Nouvelle perturbation en vue chez Air France: une large intersyndicale, tous métiers confondus, appelle à une grève le 23 mars pour réclamer des augmentations de salaires, un mois après le précédent mouvement qui avait conduit à l'annulation d'un quart des vols.

Onze syndicats exigent une revalorisation des grilles salariales de 6%, censée rattraper la perte de pouvoir d'achat subie depuis la dernière augmentation générale en 2011.

«Le mouvement continue» face à une direction qui «reste sourde» aux revendications exprimées avec «succès» le 22 février, ont écrit mardi, dans un communiqué, les organisations de pilotes (SNPL, Spaf, Alter), d'hôtesses et stewards (SNPNC, Unsa-PNC, CFTC, SNGAF) et de personnels au sol (CGT, FO et SUD).

La direction «reste campée» sur une proposition salariale «indécente» alors «qu'elle annonce des bénéfices records, suite à 6 ans de blocage de salaire et des efforts d'efficacité économiques très importants», a ajouté l'Unac, syndicat PNC qui appelle aussi à cesser le travail.

Le 22 février, l'appel intercatégoriel à la grève - inédit depuis 1993 - avait été suivi par près d'un quart du personnel (22%), selon la direction, contrainte d'annuler jusqu'à la moitié des vols long-courriers.

Dans une réaction écrite à l'AFP, l'entreprise «déplore» mardi la reprise d'un mouvement «qui pénalisera ses clients et ne fera que dégrader la situation de la compagnie et de ses salariés».

Le bras de fer a été engagé après l'échec des négociations salariales.

Faute de consensus, la direction a appliqué unilatéralement une augmentation générale de 1% en deux temps et une enveloppe d'augmentations individuelles (primes, promotions, ancienneté...) de 1,4% pour les agents au sol.

Insuffisant aux yeux de l'intersyndicale, qui s'appuie sur des résultats d'entreprise en forte hausse. Le groupe Air France-KLM a affiché un bénéfice d'exploitation en hausse de 42% pour 2017, à 1,488 milliard d'euros, dont 588 millions pour la partie française.

«Durcir le mouvement»

«Les résultats d'Air France se sont améliorés, mais ils restent encore largement en dessous de ceux des principaux concurrents», Lufthansa et IAG notamment, réaffirme mardi la direction.

Accorder une augmentation équivalente à «40% du résultat d'exploitation 2017 (...) remettrait en cause» l'équilibre «entre la reconnaissance légitime des efforts des salariés et la priorité à l'investissement et à la reprise des embauches», en même temps que cela «fragiliserait le redressement engagé», estime-t-elle.

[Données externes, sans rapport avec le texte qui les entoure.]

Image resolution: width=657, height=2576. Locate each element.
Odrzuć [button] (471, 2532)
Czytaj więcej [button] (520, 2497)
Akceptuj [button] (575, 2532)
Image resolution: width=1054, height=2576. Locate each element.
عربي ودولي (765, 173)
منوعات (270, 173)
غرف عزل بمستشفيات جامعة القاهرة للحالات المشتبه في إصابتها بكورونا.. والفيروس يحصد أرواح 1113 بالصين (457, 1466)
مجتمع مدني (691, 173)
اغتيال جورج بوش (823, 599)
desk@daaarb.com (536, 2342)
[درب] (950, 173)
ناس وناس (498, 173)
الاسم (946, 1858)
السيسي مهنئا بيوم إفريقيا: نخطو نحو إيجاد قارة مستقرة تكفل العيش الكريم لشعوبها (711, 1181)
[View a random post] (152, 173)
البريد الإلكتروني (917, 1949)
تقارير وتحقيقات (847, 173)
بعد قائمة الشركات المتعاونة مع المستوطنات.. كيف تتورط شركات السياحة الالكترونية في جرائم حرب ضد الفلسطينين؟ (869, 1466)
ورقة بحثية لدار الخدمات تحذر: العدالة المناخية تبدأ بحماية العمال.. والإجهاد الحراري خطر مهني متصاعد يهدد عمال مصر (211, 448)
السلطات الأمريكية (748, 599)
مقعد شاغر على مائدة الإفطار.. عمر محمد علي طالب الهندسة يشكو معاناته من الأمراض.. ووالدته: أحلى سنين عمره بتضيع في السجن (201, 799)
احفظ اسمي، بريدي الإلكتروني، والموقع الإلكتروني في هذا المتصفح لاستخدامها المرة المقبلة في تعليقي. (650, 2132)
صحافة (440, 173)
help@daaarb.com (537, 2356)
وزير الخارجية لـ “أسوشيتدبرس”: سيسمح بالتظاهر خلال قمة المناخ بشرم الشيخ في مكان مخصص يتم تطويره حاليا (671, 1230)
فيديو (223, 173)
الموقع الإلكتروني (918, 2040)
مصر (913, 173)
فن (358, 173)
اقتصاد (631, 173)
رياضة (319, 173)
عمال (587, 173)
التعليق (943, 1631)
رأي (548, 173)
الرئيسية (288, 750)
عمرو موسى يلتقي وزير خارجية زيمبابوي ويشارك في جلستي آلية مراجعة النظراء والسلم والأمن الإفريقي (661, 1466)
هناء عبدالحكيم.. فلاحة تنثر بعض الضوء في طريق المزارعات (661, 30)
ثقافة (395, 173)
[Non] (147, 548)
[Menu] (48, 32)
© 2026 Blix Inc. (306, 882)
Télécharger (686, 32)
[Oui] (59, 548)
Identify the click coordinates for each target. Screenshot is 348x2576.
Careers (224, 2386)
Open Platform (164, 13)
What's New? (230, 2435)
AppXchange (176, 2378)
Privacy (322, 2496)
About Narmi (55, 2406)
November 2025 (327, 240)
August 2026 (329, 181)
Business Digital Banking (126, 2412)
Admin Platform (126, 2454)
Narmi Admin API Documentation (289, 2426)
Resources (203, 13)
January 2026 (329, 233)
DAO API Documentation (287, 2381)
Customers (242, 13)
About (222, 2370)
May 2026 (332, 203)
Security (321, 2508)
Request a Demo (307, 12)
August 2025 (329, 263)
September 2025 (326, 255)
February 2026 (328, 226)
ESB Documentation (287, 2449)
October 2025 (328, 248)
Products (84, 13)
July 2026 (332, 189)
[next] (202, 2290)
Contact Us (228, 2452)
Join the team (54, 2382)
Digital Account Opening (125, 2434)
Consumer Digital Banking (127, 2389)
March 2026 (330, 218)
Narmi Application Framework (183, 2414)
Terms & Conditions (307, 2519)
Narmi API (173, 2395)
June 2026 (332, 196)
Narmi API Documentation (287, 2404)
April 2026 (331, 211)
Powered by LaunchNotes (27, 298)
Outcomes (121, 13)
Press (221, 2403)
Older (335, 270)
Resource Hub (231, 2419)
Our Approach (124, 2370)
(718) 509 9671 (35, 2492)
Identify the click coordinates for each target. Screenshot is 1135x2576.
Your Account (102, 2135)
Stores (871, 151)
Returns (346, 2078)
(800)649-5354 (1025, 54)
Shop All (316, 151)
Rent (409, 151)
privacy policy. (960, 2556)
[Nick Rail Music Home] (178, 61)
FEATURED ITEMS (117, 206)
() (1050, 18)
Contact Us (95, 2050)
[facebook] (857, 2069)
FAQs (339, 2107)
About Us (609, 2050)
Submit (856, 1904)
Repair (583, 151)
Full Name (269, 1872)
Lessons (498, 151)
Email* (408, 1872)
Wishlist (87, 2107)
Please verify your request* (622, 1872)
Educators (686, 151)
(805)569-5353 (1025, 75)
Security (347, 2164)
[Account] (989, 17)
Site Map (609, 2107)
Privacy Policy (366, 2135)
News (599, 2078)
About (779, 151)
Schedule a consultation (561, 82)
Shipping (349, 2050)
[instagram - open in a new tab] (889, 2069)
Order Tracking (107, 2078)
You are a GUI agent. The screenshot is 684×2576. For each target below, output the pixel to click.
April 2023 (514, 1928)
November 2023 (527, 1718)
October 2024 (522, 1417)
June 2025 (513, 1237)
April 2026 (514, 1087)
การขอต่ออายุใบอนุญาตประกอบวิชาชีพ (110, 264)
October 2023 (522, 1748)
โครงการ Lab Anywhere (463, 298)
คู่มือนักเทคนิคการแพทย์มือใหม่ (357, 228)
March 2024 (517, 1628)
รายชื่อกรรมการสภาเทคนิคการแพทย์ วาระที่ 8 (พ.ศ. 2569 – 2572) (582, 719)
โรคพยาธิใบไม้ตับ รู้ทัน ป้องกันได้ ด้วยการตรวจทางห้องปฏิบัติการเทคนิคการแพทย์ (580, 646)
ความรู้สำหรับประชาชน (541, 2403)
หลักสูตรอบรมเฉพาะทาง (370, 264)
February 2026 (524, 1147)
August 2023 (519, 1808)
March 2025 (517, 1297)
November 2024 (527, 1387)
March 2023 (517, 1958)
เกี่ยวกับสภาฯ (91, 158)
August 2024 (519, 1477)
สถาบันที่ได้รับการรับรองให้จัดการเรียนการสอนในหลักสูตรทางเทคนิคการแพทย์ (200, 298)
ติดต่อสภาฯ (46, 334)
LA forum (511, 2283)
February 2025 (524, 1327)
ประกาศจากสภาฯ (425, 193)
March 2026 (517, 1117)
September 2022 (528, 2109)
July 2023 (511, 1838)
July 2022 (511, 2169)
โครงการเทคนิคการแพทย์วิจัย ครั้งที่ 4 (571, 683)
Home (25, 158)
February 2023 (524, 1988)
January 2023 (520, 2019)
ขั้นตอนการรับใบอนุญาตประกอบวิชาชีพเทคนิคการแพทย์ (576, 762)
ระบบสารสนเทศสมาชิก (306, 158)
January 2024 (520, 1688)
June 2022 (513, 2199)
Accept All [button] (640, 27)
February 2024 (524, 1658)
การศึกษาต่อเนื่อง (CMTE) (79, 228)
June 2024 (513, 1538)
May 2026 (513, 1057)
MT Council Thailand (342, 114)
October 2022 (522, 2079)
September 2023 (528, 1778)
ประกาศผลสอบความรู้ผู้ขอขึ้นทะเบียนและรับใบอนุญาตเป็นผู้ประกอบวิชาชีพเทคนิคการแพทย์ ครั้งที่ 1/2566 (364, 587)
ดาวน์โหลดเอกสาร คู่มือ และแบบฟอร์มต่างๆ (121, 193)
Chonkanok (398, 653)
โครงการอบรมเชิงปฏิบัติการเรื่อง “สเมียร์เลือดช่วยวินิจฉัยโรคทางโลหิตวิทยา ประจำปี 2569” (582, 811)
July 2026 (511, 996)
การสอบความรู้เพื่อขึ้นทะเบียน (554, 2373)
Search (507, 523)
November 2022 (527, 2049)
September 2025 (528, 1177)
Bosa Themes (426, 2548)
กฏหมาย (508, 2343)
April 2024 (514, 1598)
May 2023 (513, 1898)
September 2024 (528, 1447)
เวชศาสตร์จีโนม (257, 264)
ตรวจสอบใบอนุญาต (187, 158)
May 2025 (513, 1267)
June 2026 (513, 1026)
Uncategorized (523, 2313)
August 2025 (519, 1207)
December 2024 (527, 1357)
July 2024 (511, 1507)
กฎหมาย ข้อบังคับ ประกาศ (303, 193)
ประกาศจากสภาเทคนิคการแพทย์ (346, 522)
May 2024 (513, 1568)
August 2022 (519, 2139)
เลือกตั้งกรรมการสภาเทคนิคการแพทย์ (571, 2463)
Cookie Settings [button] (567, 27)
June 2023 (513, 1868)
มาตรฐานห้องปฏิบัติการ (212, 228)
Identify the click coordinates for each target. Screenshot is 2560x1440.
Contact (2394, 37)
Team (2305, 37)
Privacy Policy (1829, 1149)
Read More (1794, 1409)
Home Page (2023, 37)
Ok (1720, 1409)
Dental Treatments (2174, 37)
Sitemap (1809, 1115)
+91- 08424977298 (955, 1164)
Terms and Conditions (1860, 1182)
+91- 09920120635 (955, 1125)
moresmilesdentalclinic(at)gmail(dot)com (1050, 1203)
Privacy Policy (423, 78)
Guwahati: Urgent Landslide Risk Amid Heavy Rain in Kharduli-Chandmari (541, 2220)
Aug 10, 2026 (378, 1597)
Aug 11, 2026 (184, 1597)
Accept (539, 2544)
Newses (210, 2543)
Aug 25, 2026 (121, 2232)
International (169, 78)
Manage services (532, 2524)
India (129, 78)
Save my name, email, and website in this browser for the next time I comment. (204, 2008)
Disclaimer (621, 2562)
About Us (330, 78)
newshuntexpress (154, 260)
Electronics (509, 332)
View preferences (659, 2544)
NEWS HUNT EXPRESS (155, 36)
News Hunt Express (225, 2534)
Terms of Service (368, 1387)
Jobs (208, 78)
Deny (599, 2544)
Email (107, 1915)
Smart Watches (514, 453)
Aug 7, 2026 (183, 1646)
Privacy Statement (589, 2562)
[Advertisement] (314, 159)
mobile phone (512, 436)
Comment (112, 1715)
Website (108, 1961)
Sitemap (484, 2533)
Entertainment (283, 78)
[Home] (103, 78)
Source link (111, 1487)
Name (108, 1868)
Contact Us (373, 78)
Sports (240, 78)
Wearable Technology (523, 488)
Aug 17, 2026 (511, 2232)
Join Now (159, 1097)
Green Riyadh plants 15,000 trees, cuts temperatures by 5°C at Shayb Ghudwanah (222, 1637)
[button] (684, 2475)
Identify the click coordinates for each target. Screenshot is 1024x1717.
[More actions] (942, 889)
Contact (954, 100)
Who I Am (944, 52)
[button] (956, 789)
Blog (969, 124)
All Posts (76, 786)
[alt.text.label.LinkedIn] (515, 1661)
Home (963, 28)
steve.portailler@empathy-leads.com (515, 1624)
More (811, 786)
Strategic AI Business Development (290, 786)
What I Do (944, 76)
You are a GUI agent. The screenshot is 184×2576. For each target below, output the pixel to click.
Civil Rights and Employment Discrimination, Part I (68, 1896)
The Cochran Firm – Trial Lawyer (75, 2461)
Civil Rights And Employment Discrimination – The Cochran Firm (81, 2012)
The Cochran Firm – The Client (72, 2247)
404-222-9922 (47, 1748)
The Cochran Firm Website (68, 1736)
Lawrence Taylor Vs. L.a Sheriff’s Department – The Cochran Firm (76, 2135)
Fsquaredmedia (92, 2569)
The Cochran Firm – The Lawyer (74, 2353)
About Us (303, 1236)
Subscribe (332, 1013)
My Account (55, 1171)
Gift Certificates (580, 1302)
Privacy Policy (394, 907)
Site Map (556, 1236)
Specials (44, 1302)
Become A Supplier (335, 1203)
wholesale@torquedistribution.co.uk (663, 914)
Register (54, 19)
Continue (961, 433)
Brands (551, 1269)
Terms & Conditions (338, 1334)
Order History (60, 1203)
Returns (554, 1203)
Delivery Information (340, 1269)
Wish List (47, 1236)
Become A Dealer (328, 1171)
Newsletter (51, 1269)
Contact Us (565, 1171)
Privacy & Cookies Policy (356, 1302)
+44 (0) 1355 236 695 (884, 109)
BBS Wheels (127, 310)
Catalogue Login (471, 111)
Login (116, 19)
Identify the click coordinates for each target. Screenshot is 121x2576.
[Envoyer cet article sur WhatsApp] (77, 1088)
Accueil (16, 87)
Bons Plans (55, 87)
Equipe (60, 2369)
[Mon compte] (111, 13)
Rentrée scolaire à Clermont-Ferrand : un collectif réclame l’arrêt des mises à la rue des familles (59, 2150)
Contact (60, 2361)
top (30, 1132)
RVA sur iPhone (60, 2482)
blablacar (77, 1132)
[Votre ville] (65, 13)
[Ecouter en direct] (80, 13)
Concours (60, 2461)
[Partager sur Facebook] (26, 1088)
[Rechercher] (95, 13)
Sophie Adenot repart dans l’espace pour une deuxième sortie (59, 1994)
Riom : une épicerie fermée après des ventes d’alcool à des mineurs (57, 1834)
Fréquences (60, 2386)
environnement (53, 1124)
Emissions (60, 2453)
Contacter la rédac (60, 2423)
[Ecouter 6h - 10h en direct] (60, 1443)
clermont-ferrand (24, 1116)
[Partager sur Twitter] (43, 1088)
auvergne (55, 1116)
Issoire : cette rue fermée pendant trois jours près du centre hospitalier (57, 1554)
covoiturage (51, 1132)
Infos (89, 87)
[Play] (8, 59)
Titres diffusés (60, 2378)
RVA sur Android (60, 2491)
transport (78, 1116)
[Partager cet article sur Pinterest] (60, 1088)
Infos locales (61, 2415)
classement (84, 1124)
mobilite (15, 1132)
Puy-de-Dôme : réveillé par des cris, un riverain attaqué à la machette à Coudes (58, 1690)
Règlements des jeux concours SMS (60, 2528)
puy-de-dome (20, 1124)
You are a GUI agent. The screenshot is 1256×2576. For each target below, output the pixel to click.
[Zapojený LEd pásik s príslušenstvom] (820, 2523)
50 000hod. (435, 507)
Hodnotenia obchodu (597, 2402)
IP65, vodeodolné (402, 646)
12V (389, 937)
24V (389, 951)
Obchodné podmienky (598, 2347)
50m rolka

La direction affirme que «le montant perçu par les salariés augmentera de 4,5% en moyenne pour l'année du fait de l'augmentation générale, des augmentations individuelles et du versement de l'intéressement».

Mais les syndicats ne l'entendent pas de cette oreille: ils exigent des augmentations pérennes et remettent en cause les calculs d'Air France.

La direction «se contente de nous distribuer une aumône de 0,6% en avril et 0,4% en octobre, soit moins de 0,6% sur l'année», avancent-ils mardi. Ils menacent de «durcir le mouvement en l'absence de négociations» d'ici au 15 mars, date d'une prochaine réunion intersyndicale.

La veille, le SNPL, majoritaire dans les cockpits d'Air France, aura mis fin à la consultation actuellement menée auprès des pilotes pour «recourir, au besoin, à un ou plusieurs arrêts de travail» pouvant dépasser six jours.

«La direction d'Air France recevra l'intersyndicale dans le meilleur délai afin d'essayer ensemble d'éviter ce nouveau conflit», a précisé cette dernière à l'AFP.

Mais la tâche s'annonce ardue, sinon impossible sans concessions offertes aux syndicats. Ces derniers ont pour eux l'arme de la grève, certes, mais aussi le soutien d'une partie des personnels, lassés des précédents plans de restructuration.

Le conflit salarial se nourrit par ailleurs de tensions qui pèsent sur le climat social d'Air France depuis de longues semaines.

Des mécaniciens mènent ainsi une grève épisodique depuis décembre pour des questions salariales là aussi. Les représentants des pilotes s'écharpent avec la direction sur la sécurité des vols, quand les PNC d'Air France voient avec amertume la filiale à coûts réduits Joon décoller sans eux.

Et la tension n'est pas près de retomber. Le procès en appel de la «chemise arrachée», réminiscence d'un conflit d'ampleur en 2015, doit s'ouvrir la semaine prochaine à Paris.